En la emocionante **El nacimiento de una nación (David W. Griffith, 1915), el villano es un negro poderoso —un actor blanquito con betún— como no podía serlo ninguno en aquellos Estados Unidos profundamente racistas ni en broma, y los héroes que salvan de sus perversas intenciones a la típica damisela en apuros, los miembros del infame Ku Klux Klan, que cabalgan al rescate con sus capirotes puestos y todo; y en la escalofriante El acorazado Potemkin (Sergei M. Eisenstein, 1925), un encargo propagandístico del monstruo totalitario que fue la URSS, se falsea la historia de la Revolución Rusa. Pero ambas son fundamentales en el mismísimo desarrollo del cine tal como como lo conocemos porque, entre otras cosas, ampliaron los horizontes del montaje de forma colosal e irrepetible**.

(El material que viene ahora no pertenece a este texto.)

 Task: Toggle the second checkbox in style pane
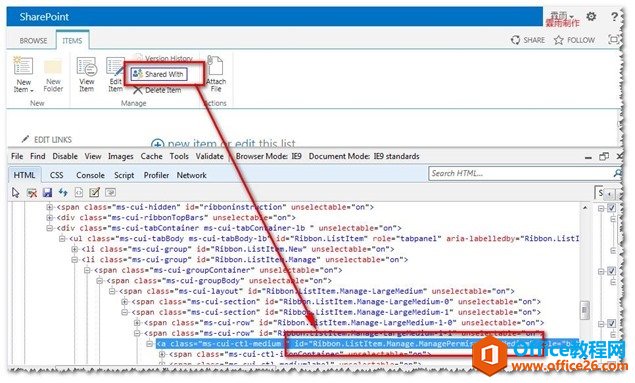pyautogui.click(x=612, y=271)
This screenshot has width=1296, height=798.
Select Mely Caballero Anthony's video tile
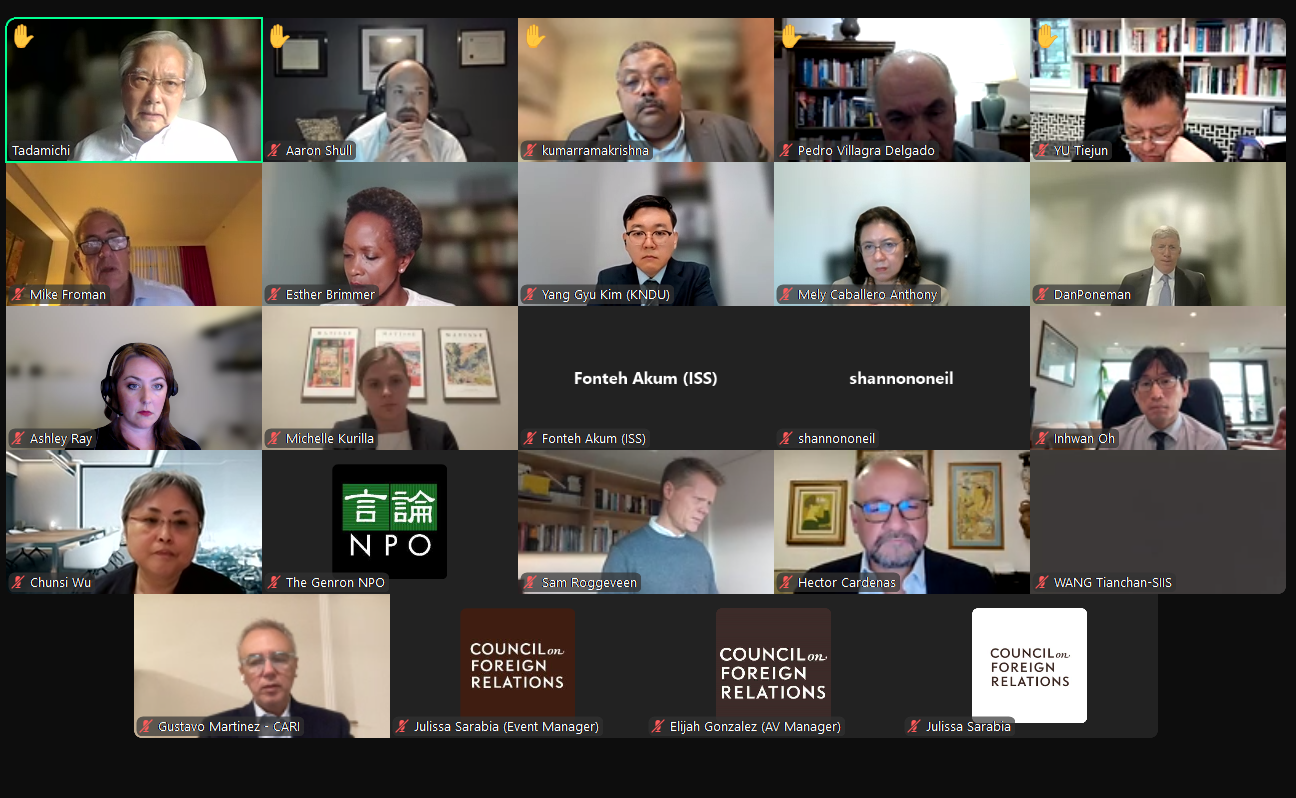(x=902, y=234)
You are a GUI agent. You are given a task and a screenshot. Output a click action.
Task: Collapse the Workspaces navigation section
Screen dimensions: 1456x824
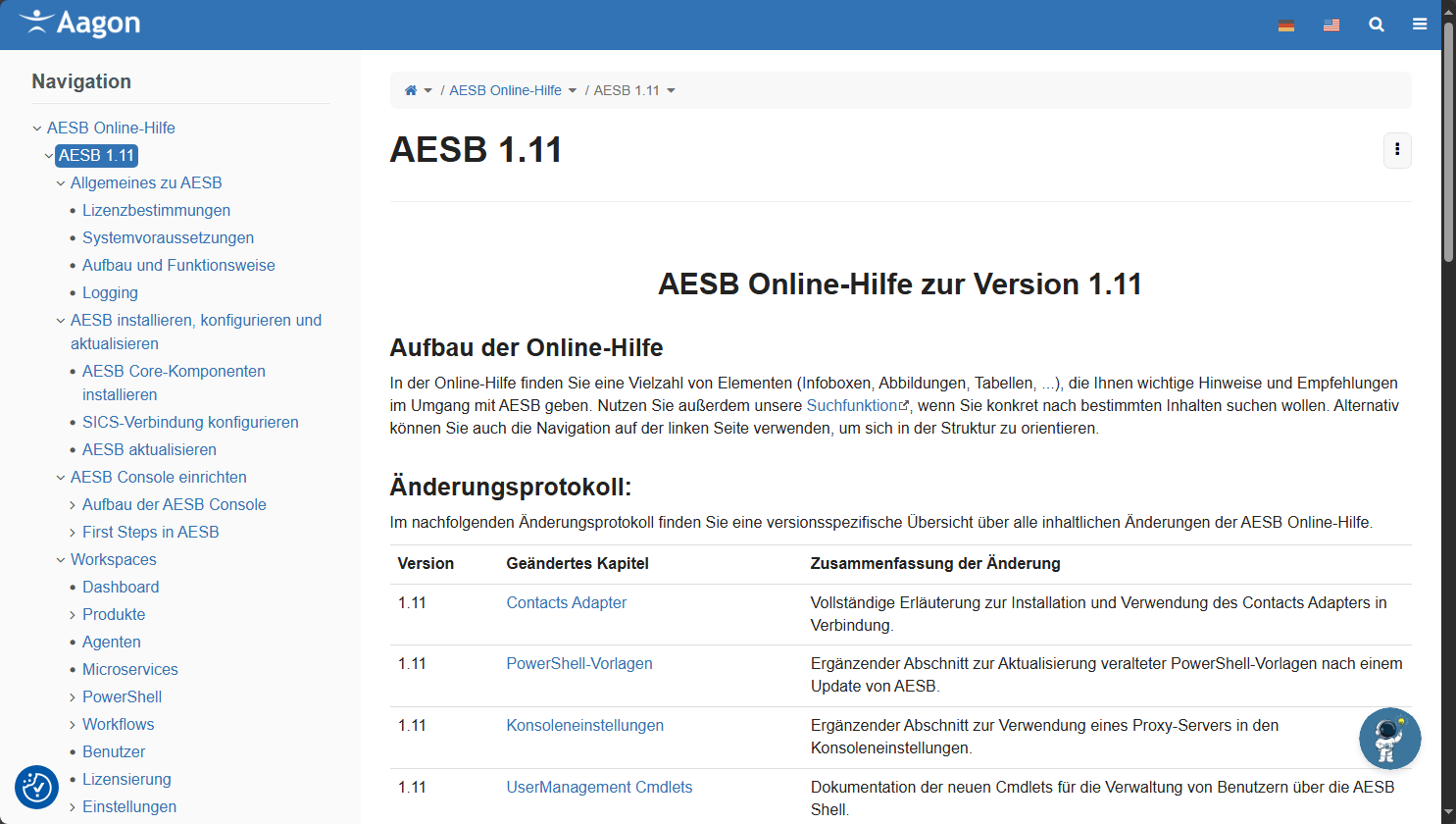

**El resplandor (Stanley Kubrick, 1980)**, por ejemplo, adapta la formidable novela homónima escrita por Stephen King (1977) y es uno de los mayores hitos del terror cinematográfico, y una versión mucho más libre que la fiel miniserie posterior (Mick Garris, 1997), la cual se derrumba hasta el ridículo más incómodo. Y la espléndida **Ready Player One (Steven Spielberg, 2018)** cambia muchísimos detalles importantes de la novela de culto que trasladó al cine con el mismo título, publicada por el estadounidense Ernest Cline en 2011, y estas variaciones responden a la necesidad de ofrecer una aventura fílmica con la vitalidad y el ritmo oportunos para que los espectadores no bostezasen viéndola; su falta de fidelidad, por consiguiente, era imprescindible.
No se puede echar por tierra esa serie de televisión extraordinaria que es **The X-Files (Chris Carter, desde 1993), una de las iniciadoras de la perspectiva cinematográfica en su medio y, por tanto, de la edad de oro televisiva, porque el magufo de Fox Mulder llevara razón con su empeño paranormal* en la inmensa mayoría de los casos que investigaban frente a la científica Dana Scully. Un ateo tampoco habría de abominar estupendos filmes religiosos como Los diez mandamientos (Cecil B. DeMille, 1956), Ben-Hur (William Wyler, 1959) o La pasión de Cristo (Mel Gibson, 2004); ni un creyente, otros tan macanudos como La herencia del viento (Stanley Kramer, 1960), La última tentación de Cristo (Martin Scorsese, 1988) o Camino* (Javier Fesser, 2008).
Sin embargo, existe una excepción a esto por las características genéricas de ciertas películas: los documentales, que proponen tesis sobre algún asunto de la realidad y, por tanto, deben ser intelectualmente honestos, con información verídica y argumentaciones no falaces; igual que los ensayos literarios. Por ese motivo, solo podemos calificar de vergonzosas obras conspiranoicas como la trilogía de Zeitgeist (Peter Joseph, 2007-2011), Loose Change (Dylan Avery, 2009), Comprar, tirar, comprar (Cosima Dannoritzer, 2010) o Cowspiracy (Kip Andersen y Keegan Kuhn, 2014). A no ser que se trate de un falso documental: como el resto del cine, no será peor si no cumple con la fidelidad a la historia auténtica, el material originario ni la ideología de las buenas personas.